Als er über den Knüppeldamm ritt, standen an die hundert Störche im Bruche: »Auch nicht schlecht!« dachte er wieder.

In den Wiesen sah er einen Hasen von links nach rechts laufen. »Heute geht nichts verkehrt,« sagte er laut und ritt im Galopp den Sommerweg entlang, daß es nur so mülmte, und als drei Handwerksburschen ihn um einen Zehrpfennig angingen, gab er ihnen einen heilen Gulden.

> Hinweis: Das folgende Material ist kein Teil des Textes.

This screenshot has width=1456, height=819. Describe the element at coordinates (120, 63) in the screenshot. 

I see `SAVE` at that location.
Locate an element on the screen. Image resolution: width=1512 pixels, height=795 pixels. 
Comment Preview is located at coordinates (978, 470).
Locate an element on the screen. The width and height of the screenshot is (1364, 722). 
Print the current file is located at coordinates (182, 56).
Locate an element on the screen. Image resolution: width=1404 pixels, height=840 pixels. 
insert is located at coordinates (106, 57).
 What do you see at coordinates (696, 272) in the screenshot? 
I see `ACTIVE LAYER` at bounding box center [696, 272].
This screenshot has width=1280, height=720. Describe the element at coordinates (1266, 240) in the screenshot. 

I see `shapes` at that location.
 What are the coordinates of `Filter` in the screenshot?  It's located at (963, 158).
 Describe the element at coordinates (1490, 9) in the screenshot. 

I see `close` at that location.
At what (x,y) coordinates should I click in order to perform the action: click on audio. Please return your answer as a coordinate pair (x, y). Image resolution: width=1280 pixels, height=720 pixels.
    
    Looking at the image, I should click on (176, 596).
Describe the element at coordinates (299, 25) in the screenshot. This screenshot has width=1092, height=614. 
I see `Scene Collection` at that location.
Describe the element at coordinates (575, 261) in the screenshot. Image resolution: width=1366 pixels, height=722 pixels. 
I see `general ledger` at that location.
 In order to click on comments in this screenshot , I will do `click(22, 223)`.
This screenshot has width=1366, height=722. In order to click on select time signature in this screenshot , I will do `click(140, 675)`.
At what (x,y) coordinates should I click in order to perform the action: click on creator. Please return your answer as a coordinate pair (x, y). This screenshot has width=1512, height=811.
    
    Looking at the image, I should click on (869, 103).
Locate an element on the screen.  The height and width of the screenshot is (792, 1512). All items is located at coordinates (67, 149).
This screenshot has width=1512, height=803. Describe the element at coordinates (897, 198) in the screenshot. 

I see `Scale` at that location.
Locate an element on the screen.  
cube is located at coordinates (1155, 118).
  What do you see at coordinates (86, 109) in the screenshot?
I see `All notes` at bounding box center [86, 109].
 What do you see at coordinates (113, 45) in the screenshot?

Er machte runde Augen, als er auf dem Dieshofe ankam. Der Hof sah schnicker und ordentlich aus. Ueber der Einfahrt war ein Spruchbrett und darauf stand: »Deinen Eintritt segne Gott,« und auf dem Torbalken war zu lesen: »Ich und mein Haus, wir wollen dem Herrn dienen.« Auf der Deele wurde ein geistliches Lied gesungen.

Als Hehlmann vom Pferde stieg, hörte das Singen auf und der Diesbauer ging auf ihn zu. Hehlmann wußte nicht recht, was er sagen sollte. Er hatte Dettmer früher etliche Male gesehen, und obzwar er damals selber kein leeres und kein volles Glas sehen konnte, einen Säufer mochte er darum doch nicht leiden. Dieser Mann hier aber war ein anderer geworden.

Es wurde erst über das Wetter und die Ernte geschnackt, und dann sagte Hehlmann, er müßte Meta sprechen, denn alle die Jahre habe er ganz vergessen, daß sie von seinem Vater in dem Testamente mit einer Stiftung bedacht war, und davon wollte er ihr die Abschrift bringen.

»Ja, Meta ist nicht inne,« sagte die Bäuerin, »sie ist nach Brinkmanns gegangen; da ist die Frau zu liegen gekommen. Auf das versteht sie sich; ohne sie kröppelte ich heute noch zwischen Bett und Stuhl herum.«

Der Diesbauer sah sie ernst an: »Sie war bloß ein Werkzeug des Herrn; ihm allein gebührt der Dank.«

Hehlmann fragte, wann sie zurückkommen wollte, und als er hörte, daß das nicht bestimmt wäre, ließ er sich den Weg zeigen und ging ihr entgegen.

Als er in den hohen Fuhren war, wurde ihm das Herz schwer; Jahre lagen jetzt zwischen ihnen. Mai war es, als er sie im Grasgarten in den Arm nahm, und die weißen Lilien blühten, und jetzt waren die Krammetsvögel in den Ebereschen zu Gange.

Sein ganzes Leben ging an ihm vorbei; es hatte ihm nicht viel Gutes gebracht und wer weiß, was ihm noch bevorstand. Die Mädchen freiten wohl bald; dann war er allein und ging als alter Mann auf dem Hofe herum und war jedem im Wege.